Now assume the same company had debt totaling $10 million. Your cost goes up to $25 million since you are now on the hook for the $10 million in debt plus the $15 million net cash you’re paying out.
Enterprise value, which is market capitalization minus cash on hand plus total debt, is a better gauge of the firm’s total valuation than market-cap, and the difference can be substantial.
Consider All American Semiconductor. The chip distributor’s market-cap is only $14 million, but because it carries high-debt, its enterprise value is $60 million, more than four times higher. By contrast, game maker Activision has lots of cash and no debt. So its enterprise value is actually 40% lower than its market-cap.
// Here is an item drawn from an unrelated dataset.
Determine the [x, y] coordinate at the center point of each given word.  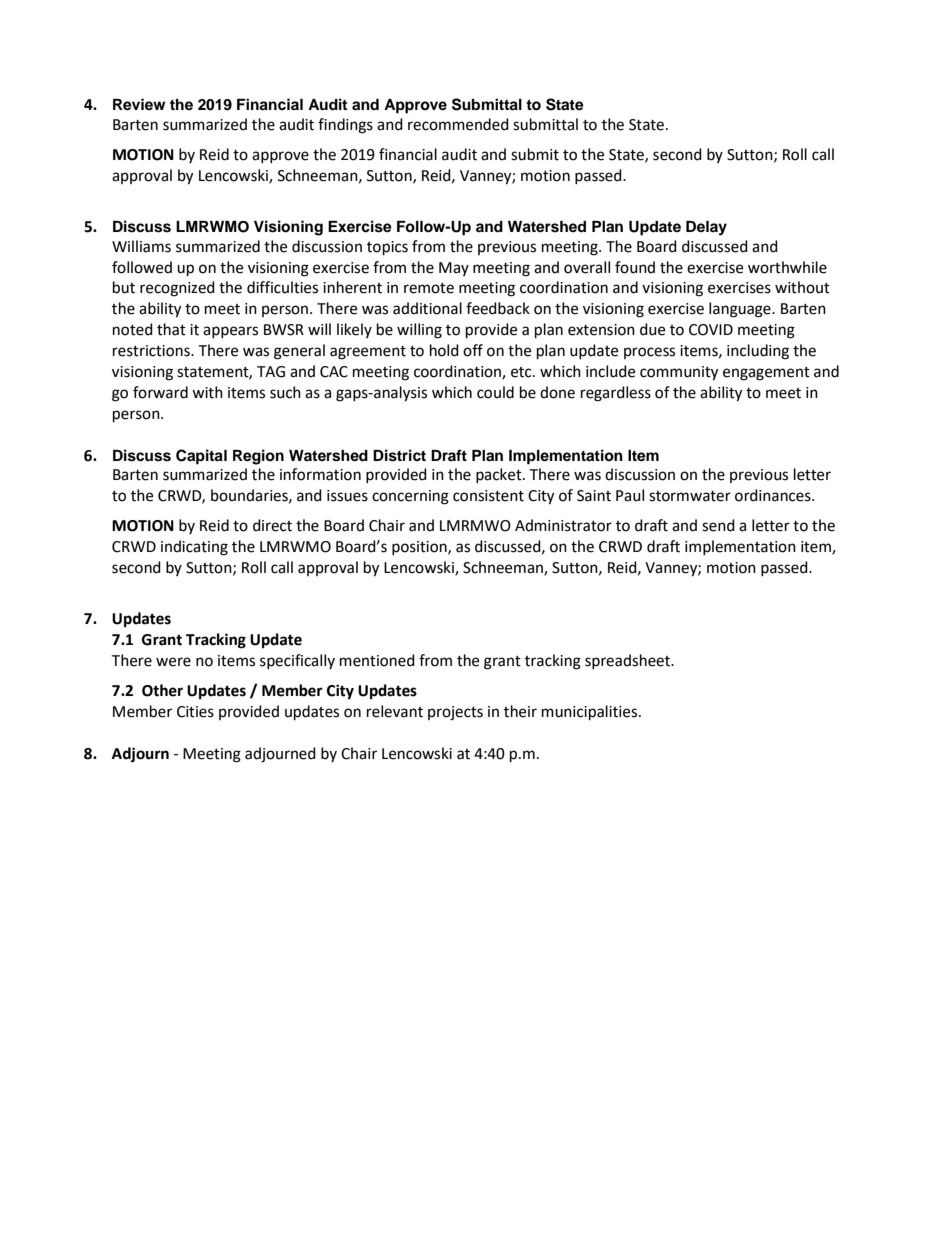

The best valuation ratio using enterprise value (EV) is the EV/EBITDA ratio, where EBITDA is e arnings b efore i nterest, t axes, d epreciation and a mortization.
For example, based on P/E, Activision is more expensive than All American Semi (25 vs. 9), but Activision is actually cheaper than All American using EV/EBITDA (3.6 vs. 18.3).
Yahoo displays market-cap, enterprise value, and EV/EBITDA in its Key Statistics report.
Yahoo deserves a round of applause for not only coming up with new tools to make us better investors, but for making them available to us at no charge.